• _Source extract_
>>>>>

# Lake Catauqua



## CHOPIQ (Apr 6, 2004)

Well doesn't look like we will have good ice in Erie, Pa. for awhile so instead of going there this year we are moving our ice fishing trip to Lake Chatauqua Feb. 8-12. Can anyone give me any information on where to stay, fish, buy bait or any information at all. There will be 6-8 of us so we would like to get a big cabin or lodge. ANy info will have as we have never been there before.


----------



## ParmaBass (Apr 11, 2004)

Hogans Hut for bait and Tom's Tavern for food! Don't have any info on lodging for you. Hoping to get up there a few times myself, IF/WHEN they get good ice. If the Perch are hungry it gets insane!


----------



## DaleM (Apr 5, 2004)

John,
Keep us updated. I may make that trip myself. I'd love to hit Presque but if there's not good ice Chatauqua would be a good choice.


----------



## ICENUT (Apr 29, 2008)

AS of now there ice is no better than ours also covered with tons of snow!!!!Maybe if it stays cold but the forecast dont look like it!!Even Mich and canada at simcoe are having the same problems with safe ice!!!


----------



## fishingdude (Nov 24, 2010)

<<<<<

• _Problem A_
In the ice fishing thread, where does ParmaBass suggest buying bait?
• _Problem B_
Continue the ice fishing thread from its last post heading onward.

• _Supplied information_

>>>>>

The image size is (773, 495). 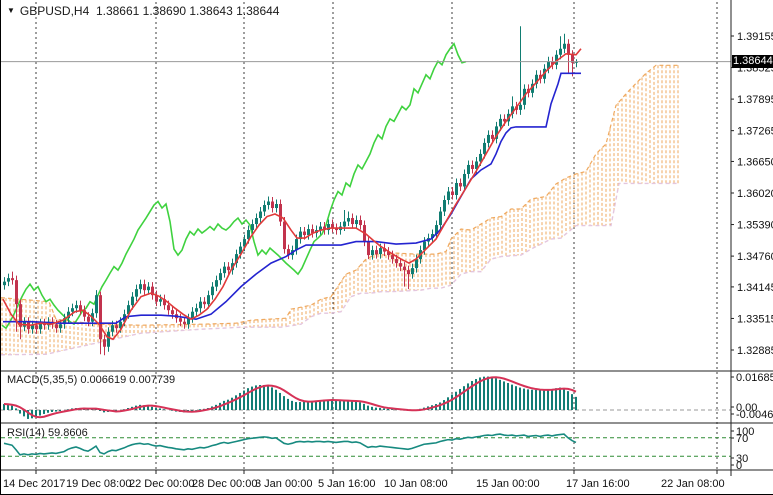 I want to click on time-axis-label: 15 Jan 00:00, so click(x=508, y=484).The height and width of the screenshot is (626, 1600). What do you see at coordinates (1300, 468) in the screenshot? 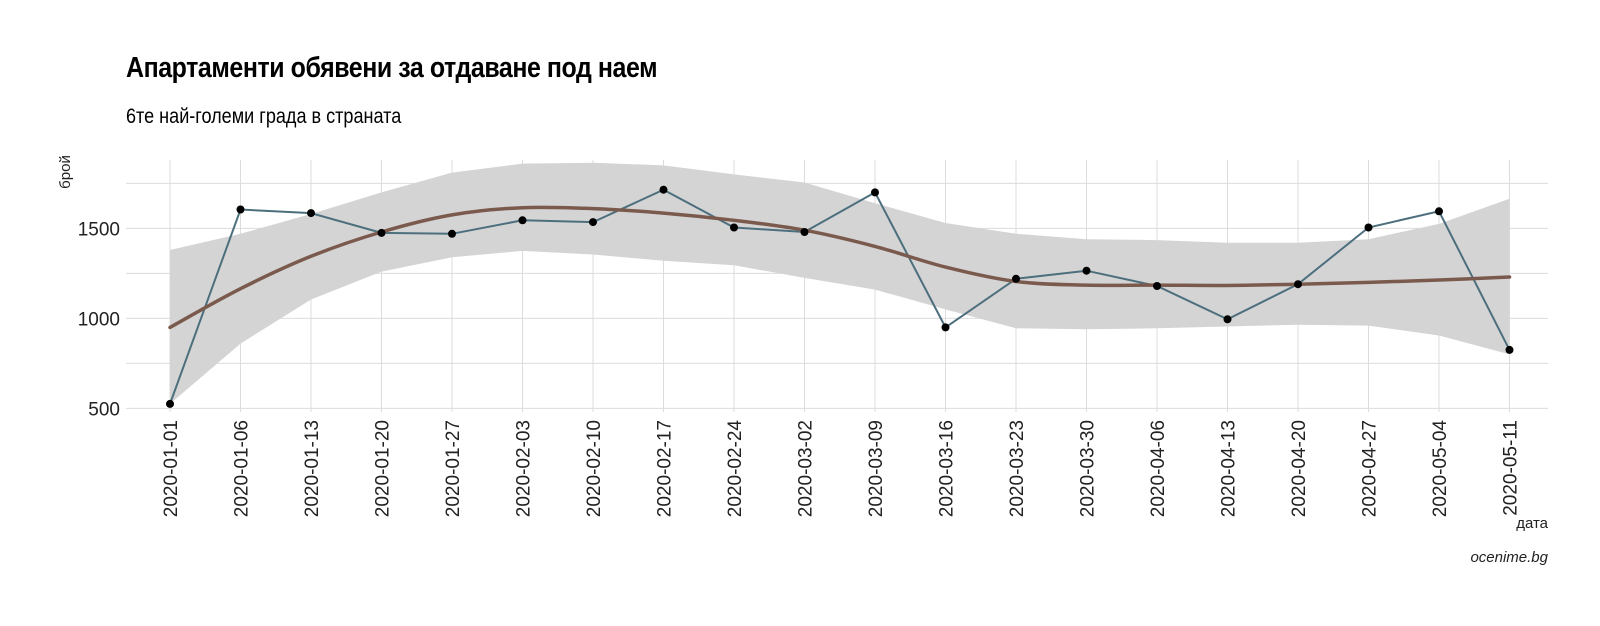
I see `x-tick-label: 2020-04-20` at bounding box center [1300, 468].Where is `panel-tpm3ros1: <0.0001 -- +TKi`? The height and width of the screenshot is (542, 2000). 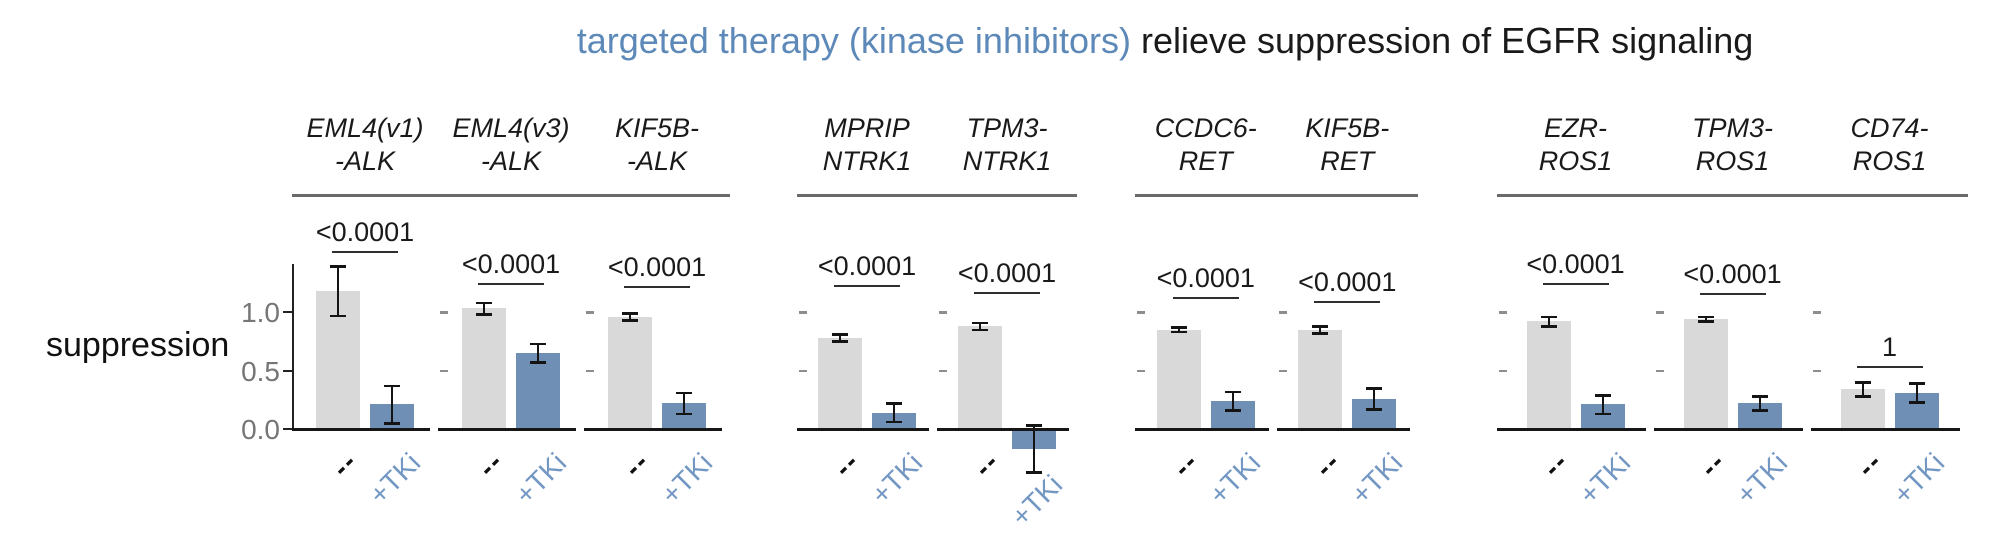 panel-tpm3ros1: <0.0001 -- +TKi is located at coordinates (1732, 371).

<<<<<

• _Result A_
Hogans Hut

• _Result B_
Cancel your trip because it's not happening.


----------



## ErieRider (Mar 23, 2010)

How much for a Out of State NY Fishing license. I was told they jacked up all their prices so we did not go at all this year. Is that true??


----------



## K gonefishin (May 4, 2004)

70 for a yearly, 15 daily. Yeah sucks I go every year for salmon I make a few trips so I just buy a yearly, really adds to the cost of fishing up there, 2 years ago it used to be 40.00 for the year for non resident.


----------



## Kastmaster93 (Aug 6, 2008)

Lodging at we wan chu is pretty good. That's where we've stayed when up there, never in the winter though. I'm trying to get out there this year as well
Kast


----------



## Carpman (May 18, 2005)

Um.....I would wait to see what happens....supposed to be in the 50's with sun this weekend.


----------



## ParmaBass (Apr 11, 2004)

Carpman said:


> Um.....I would wait to see what happens....supposed to be in the 50's with sun this weekend.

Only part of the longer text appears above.